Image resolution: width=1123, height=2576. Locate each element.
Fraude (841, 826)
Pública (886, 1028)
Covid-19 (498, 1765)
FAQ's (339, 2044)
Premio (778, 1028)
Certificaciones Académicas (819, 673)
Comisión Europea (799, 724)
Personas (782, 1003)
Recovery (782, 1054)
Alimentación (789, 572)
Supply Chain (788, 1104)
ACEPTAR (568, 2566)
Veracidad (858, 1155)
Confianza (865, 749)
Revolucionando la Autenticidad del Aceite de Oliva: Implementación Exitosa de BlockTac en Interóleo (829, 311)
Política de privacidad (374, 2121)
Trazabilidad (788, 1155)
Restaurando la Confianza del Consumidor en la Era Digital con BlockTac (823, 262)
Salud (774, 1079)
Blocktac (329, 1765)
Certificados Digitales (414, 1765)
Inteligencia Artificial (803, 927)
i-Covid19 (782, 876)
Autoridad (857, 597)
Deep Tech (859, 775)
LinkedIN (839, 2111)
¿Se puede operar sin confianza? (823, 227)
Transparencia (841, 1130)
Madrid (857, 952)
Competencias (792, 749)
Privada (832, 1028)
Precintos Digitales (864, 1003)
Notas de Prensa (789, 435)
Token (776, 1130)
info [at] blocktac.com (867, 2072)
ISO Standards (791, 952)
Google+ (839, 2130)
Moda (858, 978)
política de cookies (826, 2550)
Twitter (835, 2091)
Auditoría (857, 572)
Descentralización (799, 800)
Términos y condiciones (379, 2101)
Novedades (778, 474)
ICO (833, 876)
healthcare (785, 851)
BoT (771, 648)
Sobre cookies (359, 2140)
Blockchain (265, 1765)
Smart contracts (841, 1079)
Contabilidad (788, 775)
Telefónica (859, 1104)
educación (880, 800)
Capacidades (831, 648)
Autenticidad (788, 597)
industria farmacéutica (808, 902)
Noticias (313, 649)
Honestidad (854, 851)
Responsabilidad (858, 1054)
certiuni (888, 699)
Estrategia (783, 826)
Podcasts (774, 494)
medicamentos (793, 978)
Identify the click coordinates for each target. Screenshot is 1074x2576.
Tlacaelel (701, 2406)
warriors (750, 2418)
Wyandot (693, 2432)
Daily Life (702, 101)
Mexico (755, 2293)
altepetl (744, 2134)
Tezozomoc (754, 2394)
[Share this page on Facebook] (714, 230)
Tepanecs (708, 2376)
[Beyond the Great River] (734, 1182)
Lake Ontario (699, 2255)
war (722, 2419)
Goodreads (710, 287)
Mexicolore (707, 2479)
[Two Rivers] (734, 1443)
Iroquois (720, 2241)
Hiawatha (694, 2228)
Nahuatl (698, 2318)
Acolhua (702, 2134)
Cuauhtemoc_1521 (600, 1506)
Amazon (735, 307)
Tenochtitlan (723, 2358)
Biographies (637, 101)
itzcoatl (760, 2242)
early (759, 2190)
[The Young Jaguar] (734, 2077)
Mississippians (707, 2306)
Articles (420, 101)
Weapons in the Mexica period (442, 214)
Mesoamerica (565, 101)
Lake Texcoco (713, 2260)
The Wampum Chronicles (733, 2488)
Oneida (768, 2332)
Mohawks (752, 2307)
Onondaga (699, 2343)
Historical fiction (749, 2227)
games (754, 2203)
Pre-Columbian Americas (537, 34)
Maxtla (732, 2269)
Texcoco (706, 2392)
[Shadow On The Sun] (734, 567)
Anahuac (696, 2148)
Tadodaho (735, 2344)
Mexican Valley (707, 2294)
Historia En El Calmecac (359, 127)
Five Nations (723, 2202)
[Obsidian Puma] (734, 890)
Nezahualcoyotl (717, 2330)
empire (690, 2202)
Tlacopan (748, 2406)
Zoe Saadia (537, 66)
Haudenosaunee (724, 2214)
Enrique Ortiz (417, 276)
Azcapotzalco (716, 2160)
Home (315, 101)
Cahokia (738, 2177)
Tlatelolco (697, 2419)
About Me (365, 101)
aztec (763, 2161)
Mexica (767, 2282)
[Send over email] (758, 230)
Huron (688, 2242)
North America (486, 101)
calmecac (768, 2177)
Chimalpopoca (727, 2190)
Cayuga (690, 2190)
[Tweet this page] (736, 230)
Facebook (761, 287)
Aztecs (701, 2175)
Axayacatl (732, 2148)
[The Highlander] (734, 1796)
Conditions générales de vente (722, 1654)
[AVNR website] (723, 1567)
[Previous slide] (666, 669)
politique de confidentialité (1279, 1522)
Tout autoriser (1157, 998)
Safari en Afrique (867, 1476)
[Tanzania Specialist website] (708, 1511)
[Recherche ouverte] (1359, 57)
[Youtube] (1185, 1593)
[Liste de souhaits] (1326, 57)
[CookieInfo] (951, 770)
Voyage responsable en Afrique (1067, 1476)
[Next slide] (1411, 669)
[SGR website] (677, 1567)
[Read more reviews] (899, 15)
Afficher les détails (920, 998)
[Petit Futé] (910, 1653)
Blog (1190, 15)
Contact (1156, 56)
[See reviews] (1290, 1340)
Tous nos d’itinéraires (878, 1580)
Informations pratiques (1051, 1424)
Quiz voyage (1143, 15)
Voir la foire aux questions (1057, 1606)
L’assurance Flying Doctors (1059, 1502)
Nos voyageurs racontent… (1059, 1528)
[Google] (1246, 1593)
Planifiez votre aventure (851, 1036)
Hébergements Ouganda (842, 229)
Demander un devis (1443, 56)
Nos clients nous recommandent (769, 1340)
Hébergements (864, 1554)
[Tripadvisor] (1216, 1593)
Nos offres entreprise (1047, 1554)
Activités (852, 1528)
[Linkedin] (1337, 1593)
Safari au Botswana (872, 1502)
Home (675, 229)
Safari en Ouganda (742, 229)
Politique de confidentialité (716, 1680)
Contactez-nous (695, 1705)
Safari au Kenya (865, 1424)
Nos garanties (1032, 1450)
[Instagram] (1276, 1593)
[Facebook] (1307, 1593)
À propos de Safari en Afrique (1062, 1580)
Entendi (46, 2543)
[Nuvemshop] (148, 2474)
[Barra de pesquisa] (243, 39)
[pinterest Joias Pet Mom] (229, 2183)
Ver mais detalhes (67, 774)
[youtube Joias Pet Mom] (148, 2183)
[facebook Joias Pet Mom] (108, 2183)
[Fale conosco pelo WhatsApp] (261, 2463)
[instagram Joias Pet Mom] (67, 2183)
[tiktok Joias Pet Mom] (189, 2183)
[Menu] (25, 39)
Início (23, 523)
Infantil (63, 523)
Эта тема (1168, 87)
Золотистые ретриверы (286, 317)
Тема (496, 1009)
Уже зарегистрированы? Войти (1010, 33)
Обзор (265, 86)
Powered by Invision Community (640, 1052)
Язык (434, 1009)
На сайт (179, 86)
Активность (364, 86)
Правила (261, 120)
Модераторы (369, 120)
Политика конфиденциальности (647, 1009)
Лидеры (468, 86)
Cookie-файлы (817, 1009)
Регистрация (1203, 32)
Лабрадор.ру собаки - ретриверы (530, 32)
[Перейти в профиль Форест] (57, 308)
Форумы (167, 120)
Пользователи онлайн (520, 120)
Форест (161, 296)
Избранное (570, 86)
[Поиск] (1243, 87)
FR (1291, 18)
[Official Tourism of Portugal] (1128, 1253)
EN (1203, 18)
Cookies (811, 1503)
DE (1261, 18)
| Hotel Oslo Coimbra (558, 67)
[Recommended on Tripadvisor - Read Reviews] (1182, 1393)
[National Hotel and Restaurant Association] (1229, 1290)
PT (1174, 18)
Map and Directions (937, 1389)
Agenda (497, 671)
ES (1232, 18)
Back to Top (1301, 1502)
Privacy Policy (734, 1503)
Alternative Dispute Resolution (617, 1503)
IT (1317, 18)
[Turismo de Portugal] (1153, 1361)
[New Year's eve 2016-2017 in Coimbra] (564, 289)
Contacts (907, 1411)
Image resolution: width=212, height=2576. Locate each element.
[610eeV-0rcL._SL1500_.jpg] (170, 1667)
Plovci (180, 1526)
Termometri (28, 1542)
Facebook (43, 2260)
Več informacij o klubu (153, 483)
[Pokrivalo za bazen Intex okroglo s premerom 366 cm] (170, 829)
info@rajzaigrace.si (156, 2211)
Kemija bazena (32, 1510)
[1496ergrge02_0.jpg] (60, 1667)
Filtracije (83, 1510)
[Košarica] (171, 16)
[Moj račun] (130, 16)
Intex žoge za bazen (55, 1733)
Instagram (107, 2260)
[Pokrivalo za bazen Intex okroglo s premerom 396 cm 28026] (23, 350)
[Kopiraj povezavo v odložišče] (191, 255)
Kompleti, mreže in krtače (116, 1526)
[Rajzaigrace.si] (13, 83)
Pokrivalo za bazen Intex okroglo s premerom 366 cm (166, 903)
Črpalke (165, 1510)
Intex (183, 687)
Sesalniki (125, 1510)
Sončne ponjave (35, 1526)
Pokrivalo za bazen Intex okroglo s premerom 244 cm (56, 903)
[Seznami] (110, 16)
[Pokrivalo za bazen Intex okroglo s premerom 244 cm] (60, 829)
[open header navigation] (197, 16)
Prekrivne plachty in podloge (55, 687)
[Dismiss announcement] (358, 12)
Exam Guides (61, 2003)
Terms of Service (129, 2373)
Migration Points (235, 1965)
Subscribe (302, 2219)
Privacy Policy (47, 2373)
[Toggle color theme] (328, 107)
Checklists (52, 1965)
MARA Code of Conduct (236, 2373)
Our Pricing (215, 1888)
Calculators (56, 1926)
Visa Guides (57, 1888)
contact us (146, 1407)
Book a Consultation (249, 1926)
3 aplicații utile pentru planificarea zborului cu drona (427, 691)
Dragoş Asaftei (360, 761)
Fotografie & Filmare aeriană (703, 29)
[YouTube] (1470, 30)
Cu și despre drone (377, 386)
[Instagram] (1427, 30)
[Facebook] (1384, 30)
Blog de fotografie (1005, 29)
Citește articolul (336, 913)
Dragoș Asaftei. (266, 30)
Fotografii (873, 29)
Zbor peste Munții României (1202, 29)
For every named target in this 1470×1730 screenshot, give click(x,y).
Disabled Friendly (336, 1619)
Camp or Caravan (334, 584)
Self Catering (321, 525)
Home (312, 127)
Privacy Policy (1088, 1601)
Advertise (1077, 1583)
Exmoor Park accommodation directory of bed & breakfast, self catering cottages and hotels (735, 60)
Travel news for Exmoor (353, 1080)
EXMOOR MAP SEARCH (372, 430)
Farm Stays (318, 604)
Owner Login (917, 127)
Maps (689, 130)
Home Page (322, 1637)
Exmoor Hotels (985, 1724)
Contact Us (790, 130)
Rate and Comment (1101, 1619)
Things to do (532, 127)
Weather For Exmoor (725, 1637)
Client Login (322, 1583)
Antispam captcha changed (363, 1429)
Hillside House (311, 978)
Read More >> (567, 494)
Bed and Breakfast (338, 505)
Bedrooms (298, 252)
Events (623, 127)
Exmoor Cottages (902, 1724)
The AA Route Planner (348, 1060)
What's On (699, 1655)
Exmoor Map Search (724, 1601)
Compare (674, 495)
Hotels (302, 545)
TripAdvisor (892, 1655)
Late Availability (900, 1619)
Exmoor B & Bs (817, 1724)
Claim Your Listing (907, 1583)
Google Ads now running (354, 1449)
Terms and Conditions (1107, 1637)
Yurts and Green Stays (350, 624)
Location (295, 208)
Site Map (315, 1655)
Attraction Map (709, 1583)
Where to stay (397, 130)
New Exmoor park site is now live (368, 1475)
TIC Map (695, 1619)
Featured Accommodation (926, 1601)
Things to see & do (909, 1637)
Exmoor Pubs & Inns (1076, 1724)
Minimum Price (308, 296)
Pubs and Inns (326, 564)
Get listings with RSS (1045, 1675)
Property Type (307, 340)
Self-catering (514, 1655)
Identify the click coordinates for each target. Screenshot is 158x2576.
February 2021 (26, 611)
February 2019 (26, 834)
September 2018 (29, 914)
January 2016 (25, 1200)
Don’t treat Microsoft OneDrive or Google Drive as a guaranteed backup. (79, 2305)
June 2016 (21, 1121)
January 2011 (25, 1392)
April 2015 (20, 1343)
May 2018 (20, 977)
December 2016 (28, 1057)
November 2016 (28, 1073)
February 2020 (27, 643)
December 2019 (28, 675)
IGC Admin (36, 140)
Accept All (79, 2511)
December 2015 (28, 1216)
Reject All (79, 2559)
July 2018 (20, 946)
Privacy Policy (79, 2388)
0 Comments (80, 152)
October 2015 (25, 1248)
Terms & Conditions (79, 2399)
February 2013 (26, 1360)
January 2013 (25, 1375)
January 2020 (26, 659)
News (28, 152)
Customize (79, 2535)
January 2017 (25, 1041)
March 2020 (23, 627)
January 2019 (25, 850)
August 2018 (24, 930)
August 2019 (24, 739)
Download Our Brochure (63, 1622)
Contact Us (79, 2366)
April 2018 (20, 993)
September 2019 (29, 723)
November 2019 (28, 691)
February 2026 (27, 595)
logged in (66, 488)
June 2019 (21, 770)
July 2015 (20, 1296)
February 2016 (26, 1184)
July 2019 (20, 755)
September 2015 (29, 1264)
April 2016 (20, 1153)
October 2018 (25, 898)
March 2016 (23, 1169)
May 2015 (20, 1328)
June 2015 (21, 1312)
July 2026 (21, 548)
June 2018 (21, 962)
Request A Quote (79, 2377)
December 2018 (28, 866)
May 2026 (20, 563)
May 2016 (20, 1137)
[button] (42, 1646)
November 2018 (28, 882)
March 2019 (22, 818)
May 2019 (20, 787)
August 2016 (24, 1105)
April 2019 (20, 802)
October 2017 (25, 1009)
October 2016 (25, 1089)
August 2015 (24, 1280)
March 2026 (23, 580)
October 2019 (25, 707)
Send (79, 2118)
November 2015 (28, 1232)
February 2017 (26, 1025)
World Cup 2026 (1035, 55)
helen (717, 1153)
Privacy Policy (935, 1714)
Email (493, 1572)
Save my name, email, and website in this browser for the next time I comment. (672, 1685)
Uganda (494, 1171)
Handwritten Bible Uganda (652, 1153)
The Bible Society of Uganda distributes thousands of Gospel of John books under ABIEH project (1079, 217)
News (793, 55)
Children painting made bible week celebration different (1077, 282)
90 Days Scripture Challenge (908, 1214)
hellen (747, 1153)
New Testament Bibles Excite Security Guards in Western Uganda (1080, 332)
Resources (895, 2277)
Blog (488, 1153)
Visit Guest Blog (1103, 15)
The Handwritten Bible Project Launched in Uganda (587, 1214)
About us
# # # #
[Task to complete]
Quote, with nothing altered, all lines from the start of the entries to the line that carries "Confianza (865, 749)", inclusive.

[Exercise solution]
Image resolution: width=1123, height=2576. Locate each element.
Fraude (841, 826)
Pública (886, 1028)
Covid-19 (498, 1765)
FAQ's (339, 2044)
Premio (778, 1028)
Certificaciones Académicas (819, 673)
Comisión Europea (799, 724)
Personas (782, 1003)
Recovery (782, 1054)
Alimentación (789, 572)
Supply Chain (788, 1104)
ACEPTAR (568, 2566)
Veracidad (858, 1155)
Confianza (865, 749)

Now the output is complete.